Amounts owing to related parties at year end included in accounts payable total $272,042 (2012 - $141,658)
BOARD OF DIRECTORS AND MANAGEMENT CHANGES
On March 6, 2014, the Company appointed Mr. Peter Tassiopoulos, the Company’s Chief Executive Officer, to the Company’s Board of Directors. To make room on the Board for this new appointment, Mr. John Morelli stepped down as a director and officer of the Company. Mr. Morelli will continue to focus on his role of leading the R&D and technology team at Sphere 3D.
FINANCIAL INSTRUMENTS AND OTHER INSTRUMENTS
The carrying value of cash, investments, subscriptions receivable, sales tax receivable, prepaid and sundry assets and accounts payable and accrued liabilities approximate their fair values. For more detailed information please refer to Note 4 in the audited consolidated financial statements for the year ended December 31, 2012.

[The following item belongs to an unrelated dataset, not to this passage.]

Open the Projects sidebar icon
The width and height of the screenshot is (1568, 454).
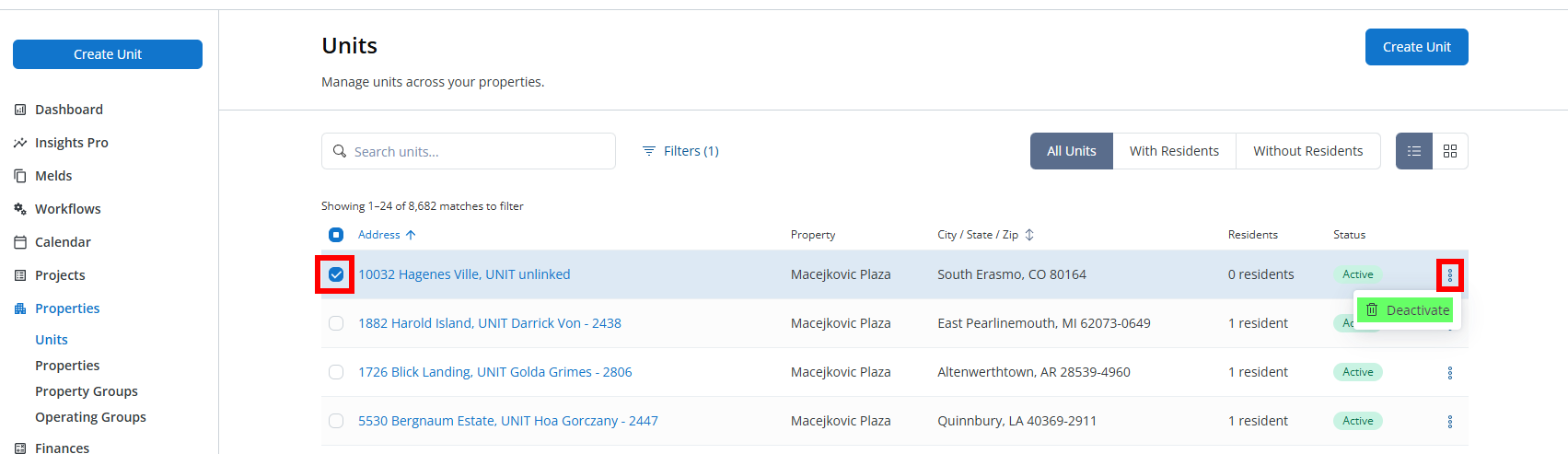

SUMMARY OF INVESTOR RELATIONS ACTIVITIES
No investor relations activities were undertaken by or on behalf of the Company during the period.
NEW ACCOUNTING STANDARDS
Certain pronouncements were issued by the IASB or the IFRIC that are mandatory for accounting periods after December 31, 2013. Many are not applicable to, or do not have a significant impact on, the Corporation and have been excluded from the table below.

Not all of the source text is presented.